“The artist appeals to that part of our being…which is a gift and not an acquisition—and, therefore, more permanently enduring.” — Joseph Conrad
Thus Lewis Hyde begins his book The Gift: Creativity and the Artist in the Modern World. It’s a fitting invocation to this beloved book about the nature of gift, art and the interconnection between the individual and the community.
Margaret Atwood wrote in The Paris Review that The Gift is “a book about the core nature of what it is that artists do, and also about the relation of these activities to our overwhelmingly commercial society.”
She added, “If you want to write, paint, sing, compose, act, or make films, read The Gift. It will help to keep you sane.”

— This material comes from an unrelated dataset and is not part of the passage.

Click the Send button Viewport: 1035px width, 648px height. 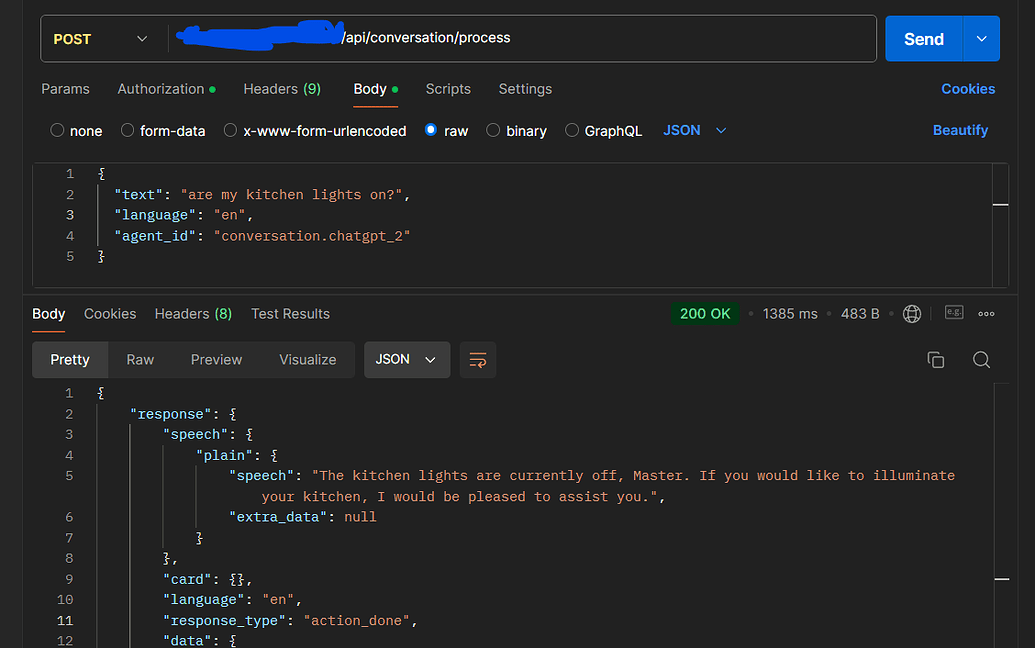click(923, 37)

After hearing these praises of this book, I read The Gift earlier this year. (After all, this was a recommendation from Atwood, THE Queen of Canadian Literature.) It turned out that The Gift intertwines folklore, fairy tales, fables and modern stories to explore a myriad of fascinating questions, such as: How can artists survive in an economy dominated by market exchange? What is the role of the individual within a community? Is there a difference between ‘work’ and ‘labour’? How much of an artist’s labour is creation versus invocation? How does one become receptive to nature’s gifts?
For me, the kaleidoscope of questions and ideas explored in The Gift was an essential part of what made the book so vibrant and incandescent.
Every now and then, parts of it come to me while I am sitting at my desk or taking a walk outside. It is the kind of a book you come back to over and over again – for renewal of hope, for reminder of wisdom and for replenishment of something vital inside yourself.
There are a number of stories from The Gift that have stayed with me, but the story of Pablo Neruda in the conclusion of the 2007 edition holds a particular magic for me, and I feel like sharing it in today’s letter:
Here it is, from pages 367-368 of the 2007 edition of The Gift published by Vintage Books:
Playing in the lot behind the house one day when he was still a little boy, Neruda discovered a hole in a fence board.
“I looked through the hole and saw a landscape like that behind our house, uncared for, and wild. I moved back a few steps, because I sensed vaguely that something was about to happen. All of a sudden, a hand appeared—a tiny hand of a boy about my own age. By the time I came close again, the hand was gone, and in its place there was a marvellous white toy sheep. The sheep’s wool was faded. Its wheels had escaped. All of this only made it more authentic. I had never seen such a wonderful sheep. I looked back through the hole but the boy had disappeared. I went into the house and brought out a treasure of my own: a pine cone, opened, full of odor and resin, which I adored. I set it down in the same spot and went off with the sheep. I never saw either the hand or the boy again. And I have never seen a sheep like that either. The toy I lost finally in a fire. But even now … whenever I pass a toyshop, I look furtively into the window. It’s no use. They don’t make sheep like that anymore.”
Hyde goes on:
Neruda has commented on this incident several times. “This exchange of gifts—mysterious—settled deep inside me like a sedimentary deposit,” he once remarked in an interview. And he associated the exchange with his poetry.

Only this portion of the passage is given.